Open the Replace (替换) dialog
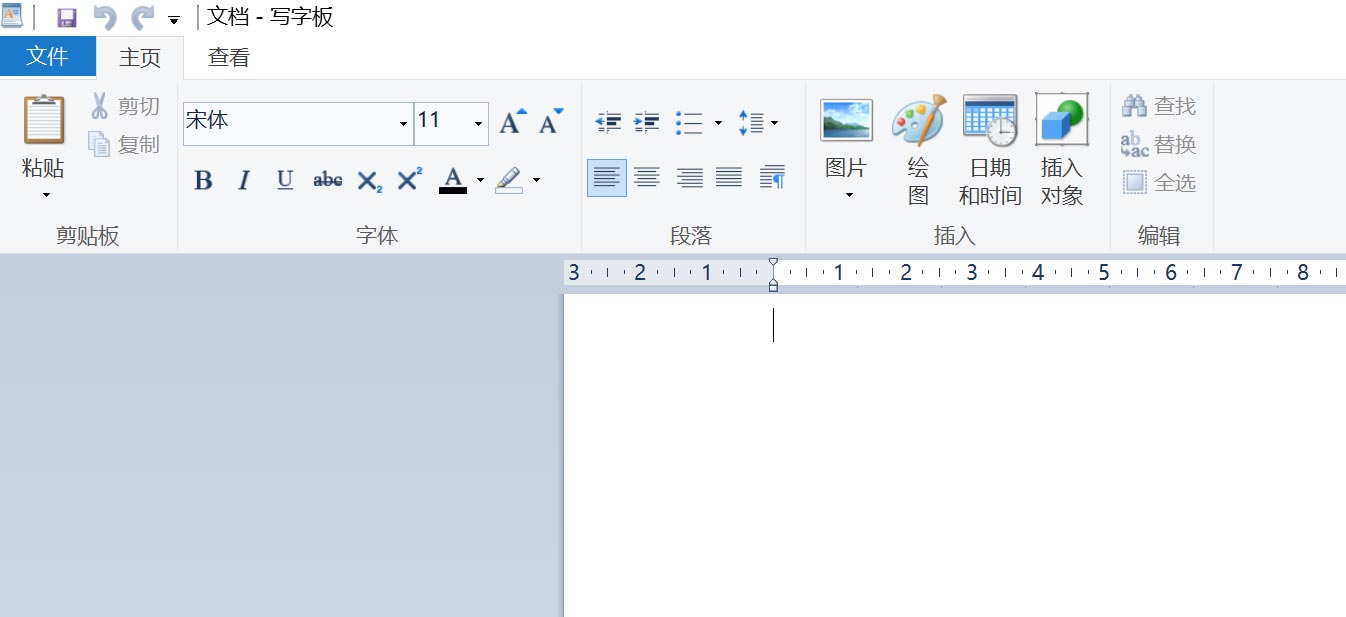The image size is (1346, 617). coord(1159,143)
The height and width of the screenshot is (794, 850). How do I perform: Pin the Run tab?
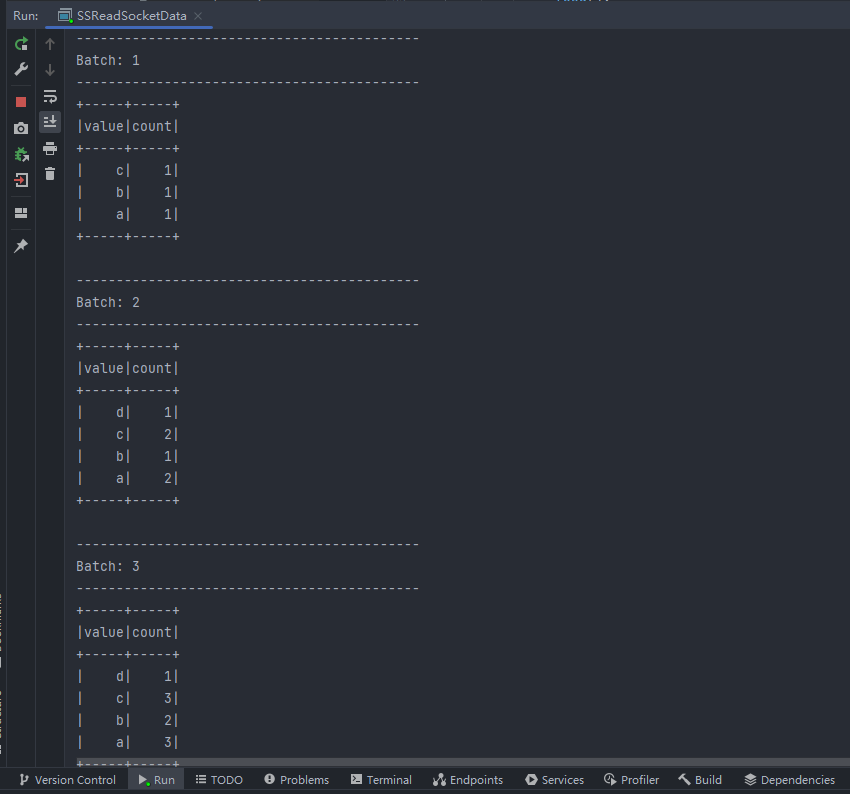click(21, 246)
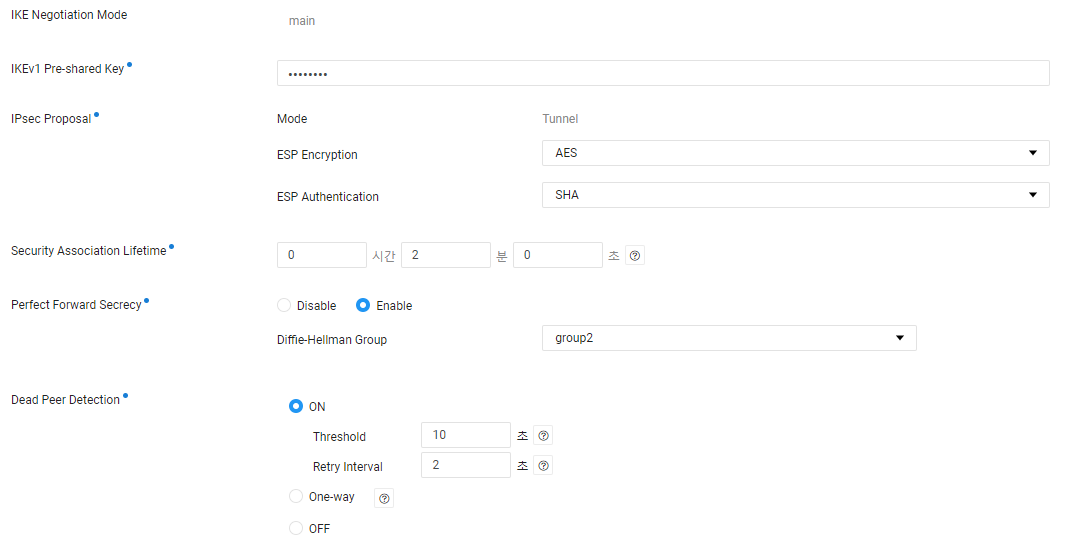Click the lifetime seconds input field
Screen dimensions: 1075x551
pyautogui.click(x=557, y=255)
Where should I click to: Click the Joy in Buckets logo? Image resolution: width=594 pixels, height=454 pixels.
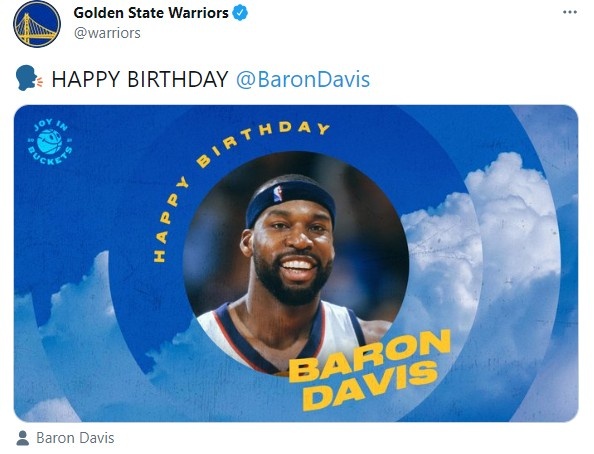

## WHAT THIS TASK INVOLVES
Rewrite all the entries with "screenshot" changed to "screen capture" and everything else kept the same. Leave the pictures out.

## OUTPUT OF THE EXERCISE
Open the Replace (替换) dialog
The image size is (1346, 617). coord(1159,143)
The height and width of the screen capture is (794, 850). How do I perform: Pin the Run tab?
click(21, 246)
Click the lifetime seconds input field
Screen dimensions: 1075x551
pyautogui.click(x=557, y=255)
Where should I click to: Click the Joy in Buckets logo? Image resolution: width=594 pixels, height=454 pixels.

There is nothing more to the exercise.